Fear begins with the amyglada, located deep in the brain shaped like two almonds. It is part of the limbic system, which deals with basic physiological drives, meaning instincts and emotions come from there such as happiness, anger, love and fear. When faced with something frightening, the amyglada erupts into actions, triggering the release of epinephrine and norepinephrine from the adrenal gland. Epinephrine and norepinephrine are powerful hormones that increase heart rate and breathing, causes pupils to dilate and muscles to contact. Essentially, it readies the body for immediate action.

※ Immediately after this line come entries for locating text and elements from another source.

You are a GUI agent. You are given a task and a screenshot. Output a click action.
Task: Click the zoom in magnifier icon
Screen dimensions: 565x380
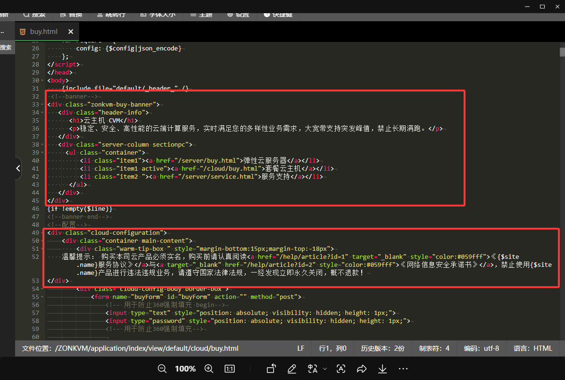point(208,369)
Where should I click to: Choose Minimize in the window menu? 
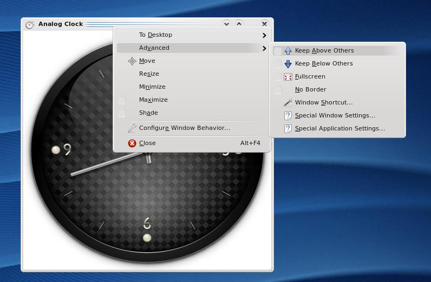tap(152, 87)
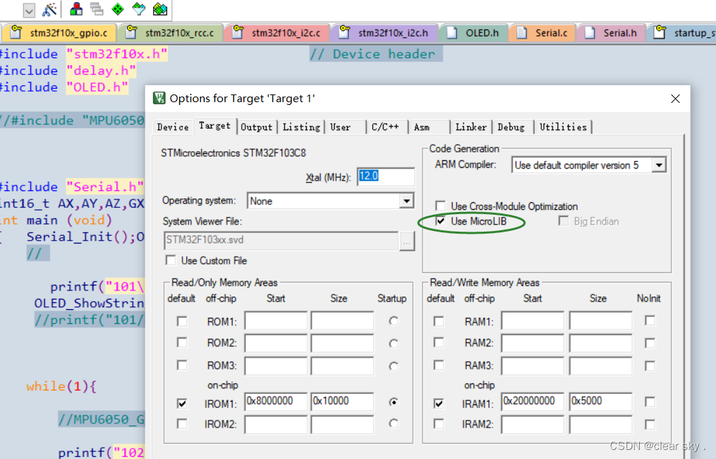Click the Xtal MHz input field

pos(386,176)
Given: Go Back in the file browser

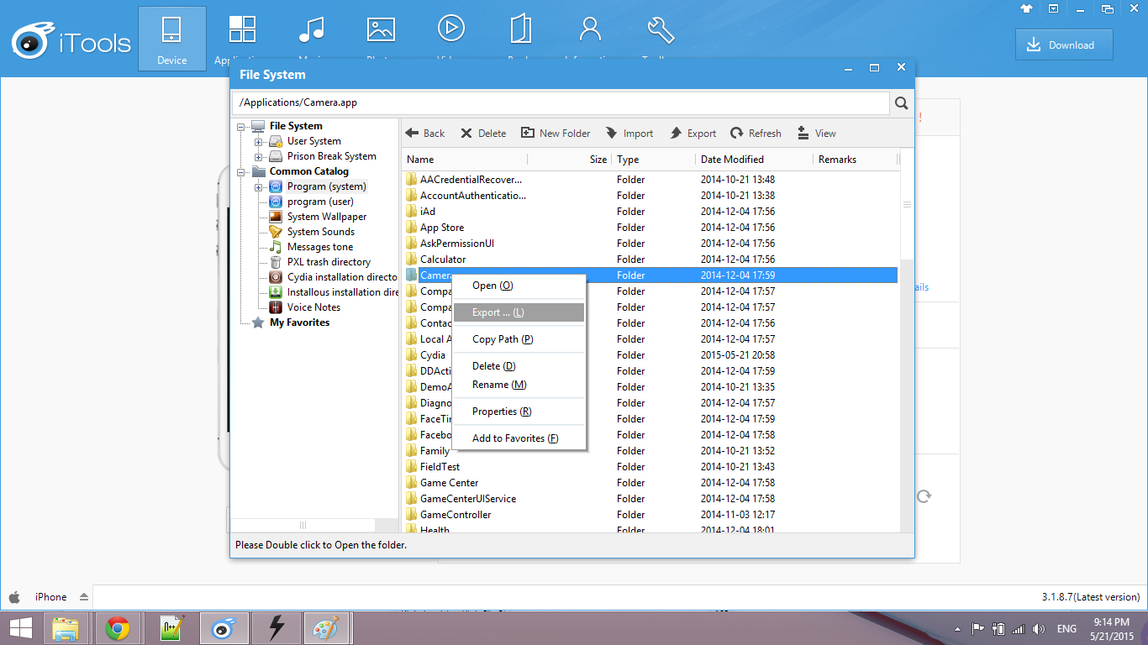Looking at the screenshot, I should [425, 133].
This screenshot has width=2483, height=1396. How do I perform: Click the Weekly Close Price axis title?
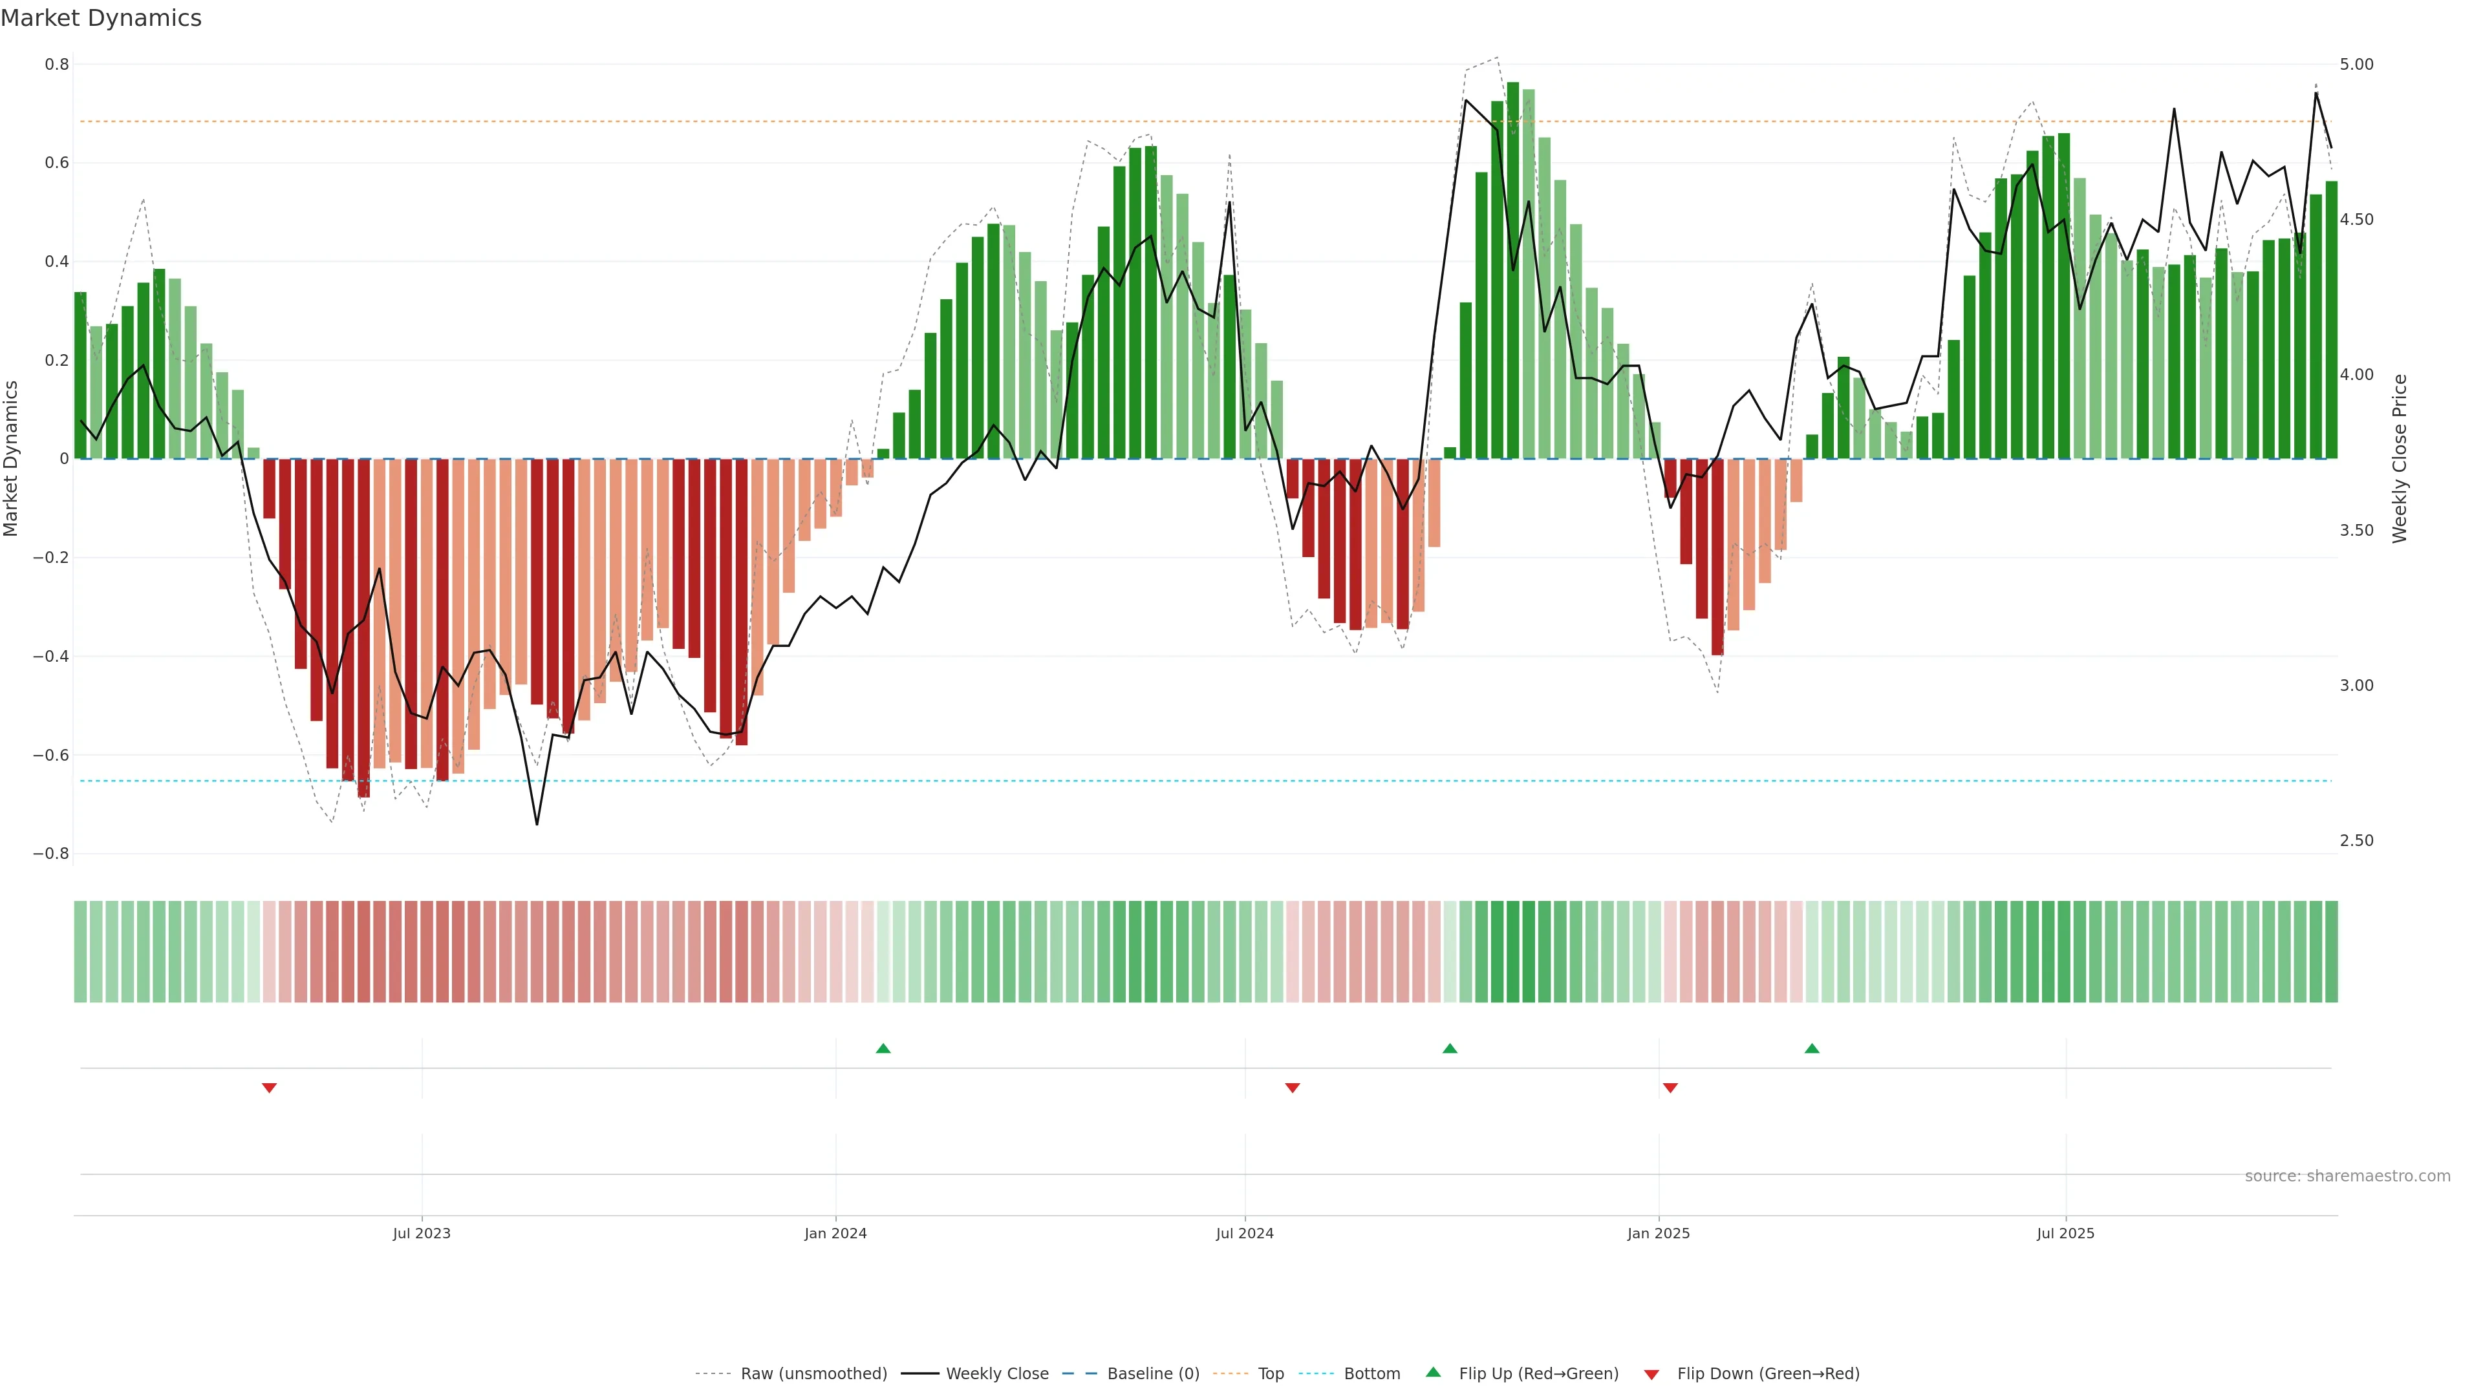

This is the body's primary survival tool.

But honestly, have you not ever been rooted to the spot when frightened? So petrified that you are paralysed? Even if your heart is pounding and your breathing rapid, you simply cannot move, your feet are rooted to the spot and no matter how much your brain screams at you to move, you just can't? Why is this? Also, why do people sometimes run straight into the danger? I think this is because the body realizes that it is in danger and needs to get away, so off the person sprints in a random direction., because there is not enough time for them to rationalize where they should be sprinting off to.

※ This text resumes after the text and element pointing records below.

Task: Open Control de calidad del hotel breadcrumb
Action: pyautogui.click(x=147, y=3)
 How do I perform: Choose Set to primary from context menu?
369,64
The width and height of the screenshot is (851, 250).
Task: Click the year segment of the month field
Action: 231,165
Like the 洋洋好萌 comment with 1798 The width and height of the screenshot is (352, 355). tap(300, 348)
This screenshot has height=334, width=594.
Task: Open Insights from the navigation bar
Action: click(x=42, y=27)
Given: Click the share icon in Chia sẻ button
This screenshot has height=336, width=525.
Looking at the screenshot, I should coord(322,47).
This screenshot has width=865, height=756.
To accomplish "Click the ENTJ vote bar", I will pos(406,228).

Speaking of rationalizing, I think the simplest way to categorize fear would be into rational and irrational. Our dear friend Ian's fear, for example, of rabbits can be considered irrational whereas a fear of, say, poisonous spiders is utterly and completely rational because poisonous spiders pose a threat to our lives. Also, more intense, compulsive fears can be known as phobias. Phobias are generally chronic, compulsive and isolated to specific things or events. Personally, I have a fear of the dark that fits in nicely with the description of a phobia. When I wake up during a power outage and see absolutely nothing, not a shadow or figure and I hear nothing, not even the low hum of the refrigerator. I panic. The air feels heavy, thick and hot. My breath comes in ragged gasps, my heart is at risk of bursting forth from my chest. I am terrified of nothing, I suppose of being trapped in nothing. Which, frankly, is not quite rational.

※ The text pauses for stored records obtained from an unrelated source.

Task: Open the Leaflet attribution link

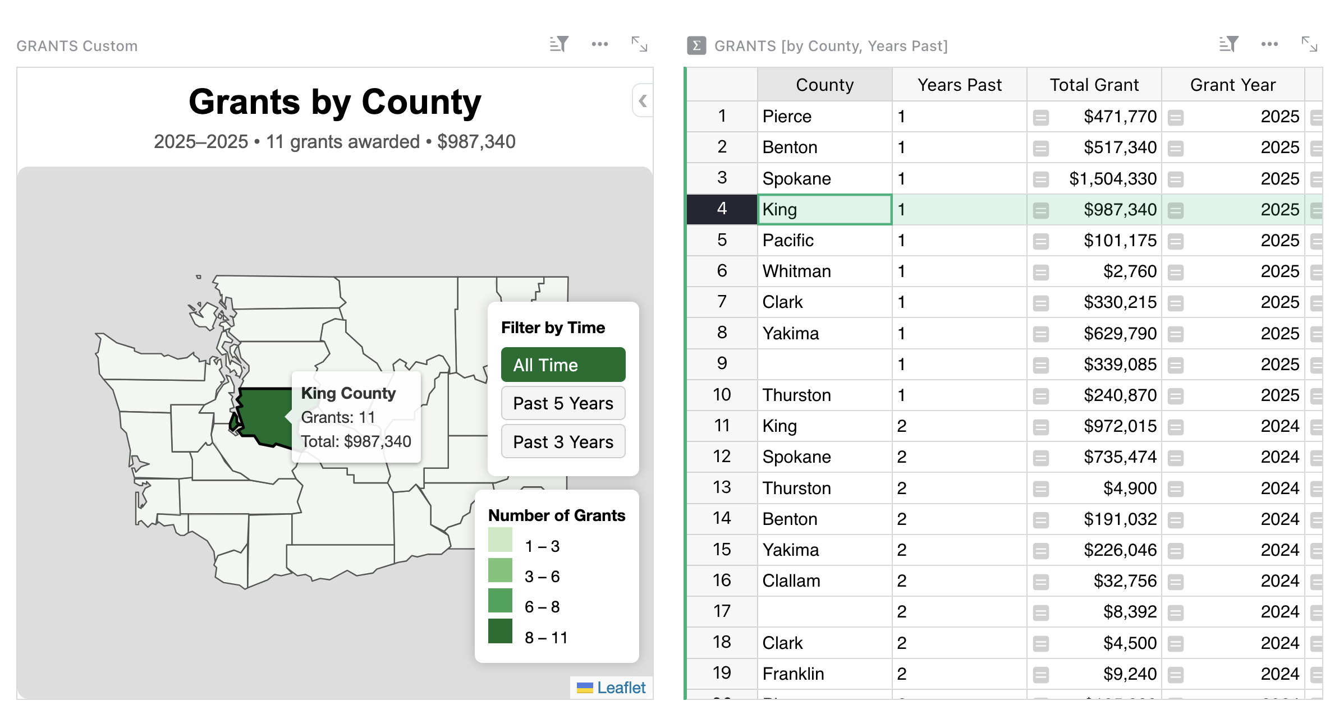Action: click(621, 688)
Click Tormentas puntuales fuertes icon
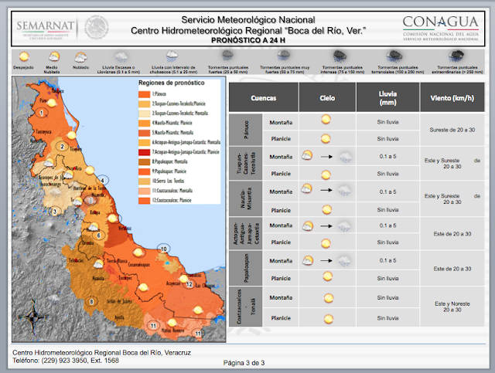The image size is (495, 373). pos(227,56)
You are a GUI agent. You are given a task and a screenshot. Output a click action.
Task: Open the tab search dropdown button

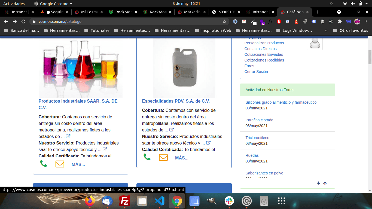click(339, 12)
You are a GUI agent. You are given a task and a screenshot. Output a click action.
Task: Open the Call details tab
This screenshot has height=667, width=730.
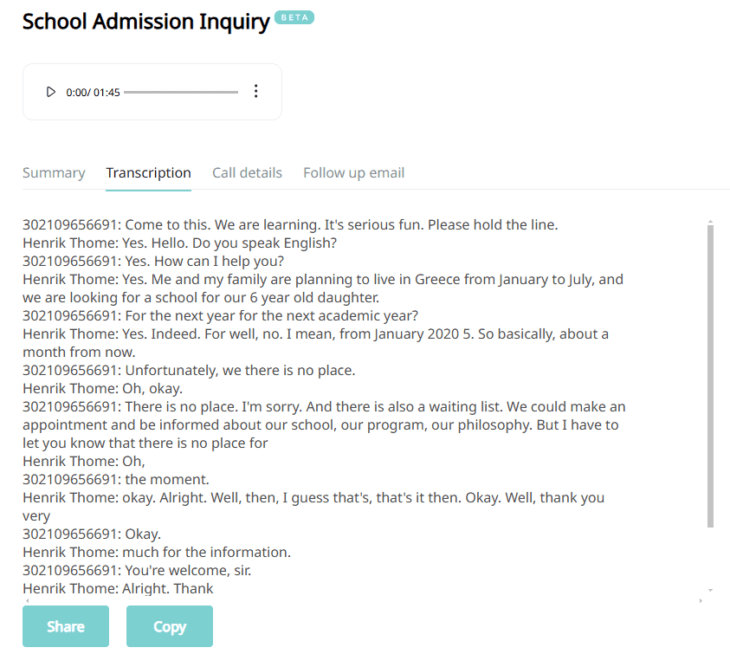click(x=247, y=172)
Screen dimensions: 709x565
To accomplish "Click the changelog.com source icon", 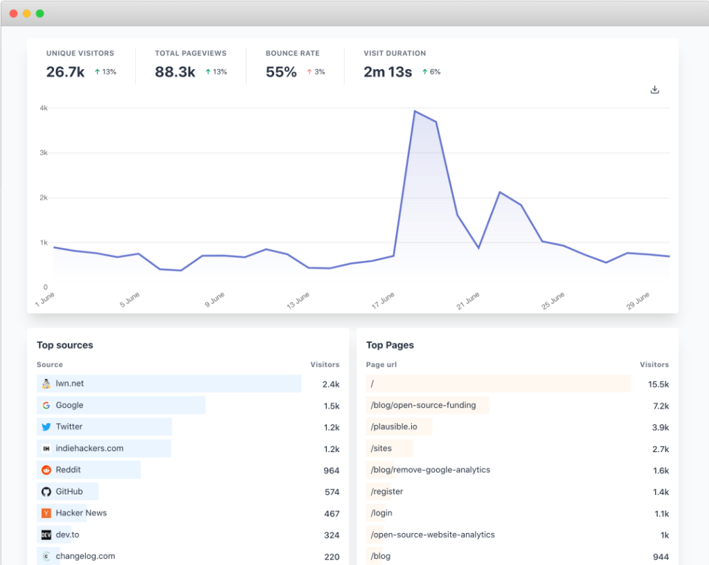I will [x=46, y=556].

One very interesting thing about fear is how we frantically push it away, and yet we crave it. We yearn for the adrenaline rush that sets our sensors off in a flurry of activity, makes us alert and see the world in sharp detail. But how do we experience such a sensation without the danger involved? I give you the roller coaster!! A safe way to give yourself a rush beyond rushes by being thrown about at unfathomable speeds, twirled upside down and dropped from 6 stories up. Though of course, it's not exactly the same as falling over a cliff or looking a bobcat in the eye, but it's as close as we can get to the real thing. And really, no one wants to be in any actual danger, so roller coasters and horror films are the best possible answers.

So, it seems that fear is a bit more complicated than throwing your hands up in the air and screaming when confronted with something scary. It comes from the inside, from our very being and makes up the composition of who we are. It determines what choices we make and ensures our survival. Without it we could quite literally be torn to pieces and truly without fear there would be no courage.